# Task item A
Summarize the article on investor relations technology in two sentences.
# Task item B
In the article on investor relations technology, who is named as founder and managing director of ingage?
# Task item C
Quote the article on investor relations technology between "The challenge for" and "system is crucial.", inclusive.

# Text provided

□ □ □ □

I(R), robot
NIRI recently advised US IR professionals to ‘understand what artificial intelligence (AI) can do’. Advanced tech tools are nothing new on the Street but IR practitioners tend to be slow movers when it comes to technology; it’s a profession where facetime with investors, analysts and the C-suite is key.
Covid-19 changed all that, of course. With enforced periods at home freeing up time to explore and invest in tech tools designed to make life more efficient, IROs have been embracing new ways of doing things and taking a fresh look at what’s already available.
‘We spent ages talking about [virtual] IR tools,’ says Michael Hufton, founder and managing director of corporate access platform ingage. ‘And we created this virtual roadshow builder – that literally nobody used.’
The company had, ‘by pure luck rather than judgment’, just shipped an update to this tool when lockdown hit the UK. Suddenly, Hufton says, the tool was in demand.
And it’s not just ingage’s roadshow builder that’s getting more traffic. Investor relations, like everything else, has gone virtual and this means there’s more data out there than ever before. So where to start when it comes to putting that data to work?
The challenge for many is that this can be an overwhelming task: there is so much data – meeting records, notes, feedback, shareholdings and much, much more, so a customer relationship management system is crucial.

□ □ □ □

# Material supplied

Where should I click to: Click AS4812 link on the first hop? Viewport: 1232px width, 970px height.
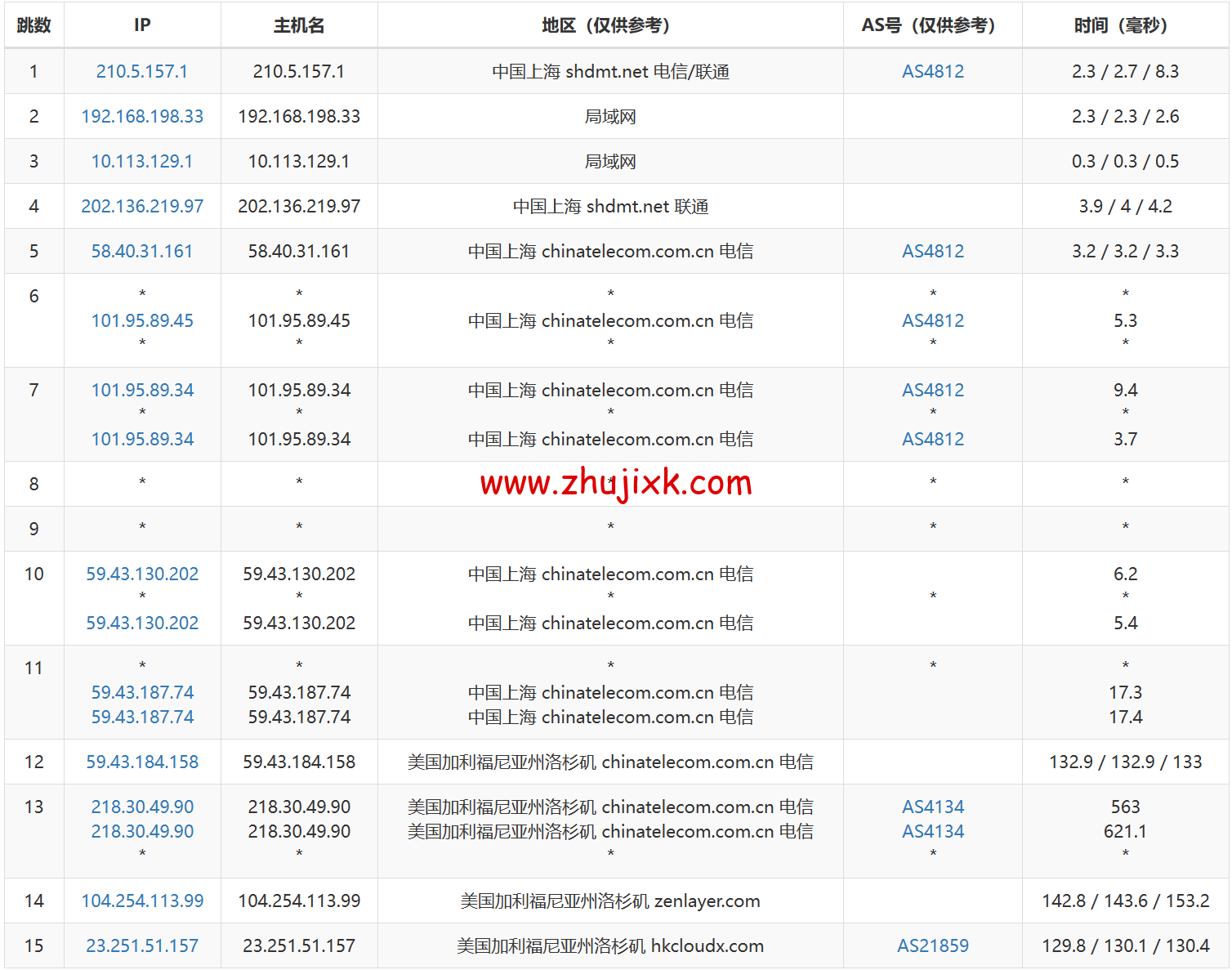coord(932,71)
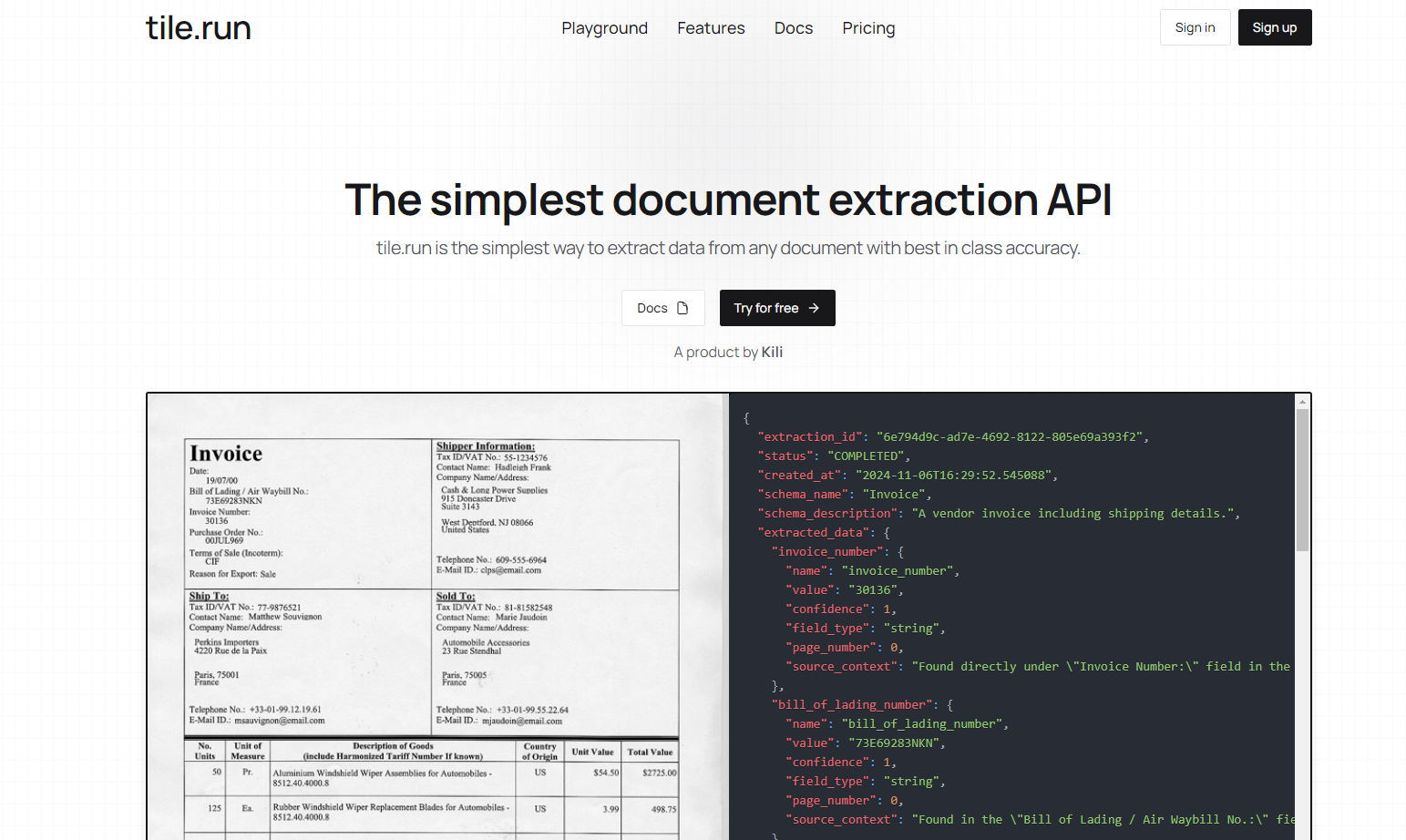Follow the Kili product link
Viewport: 1406px width, 840px height.
click(x=772, y=353)
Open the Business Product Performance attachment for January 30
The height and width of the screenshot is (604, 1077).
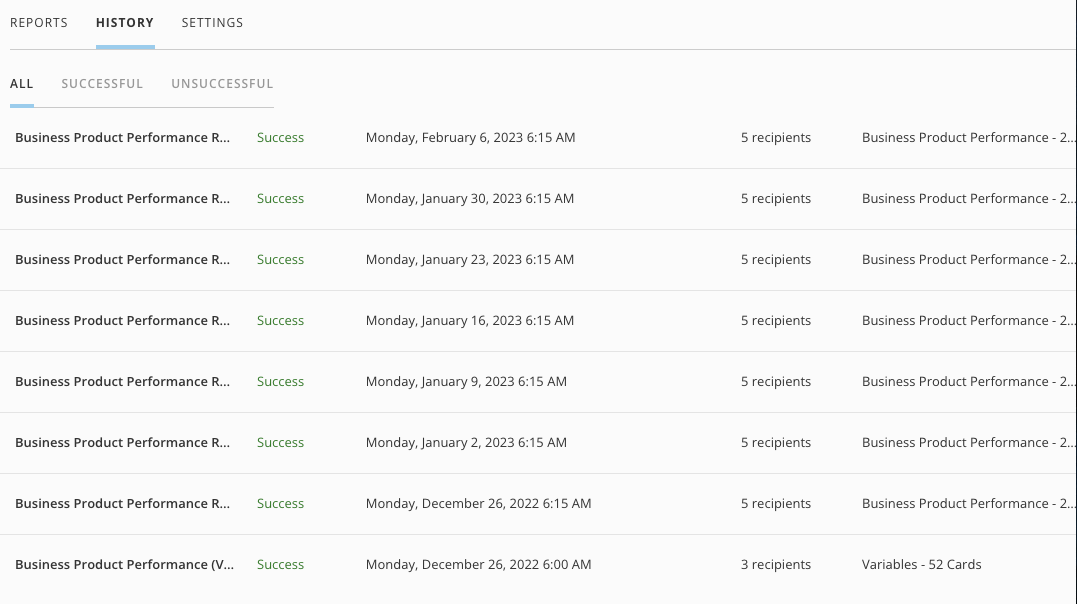point(968,198)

□ □ □ □

# Solution A
IR practitioners have tended to be slow to adopt technology, but Covid-19 led them to embrace new tech tools and take a fresh look at what was already available. Ingage's virtual roadshow builder, which nobody had used, was suddenly in demand after lockdown, and with investor relations gone virtual and more data than ever, a customer relationship management system is crucial.

# Solution B
Michael Hufton

# Solution C
The challenge for many is that this can be an overwhelming task: there is so much data – meeting records, notes, feedback, shareholdings and much, much more, so a customer relationship management system is crucial.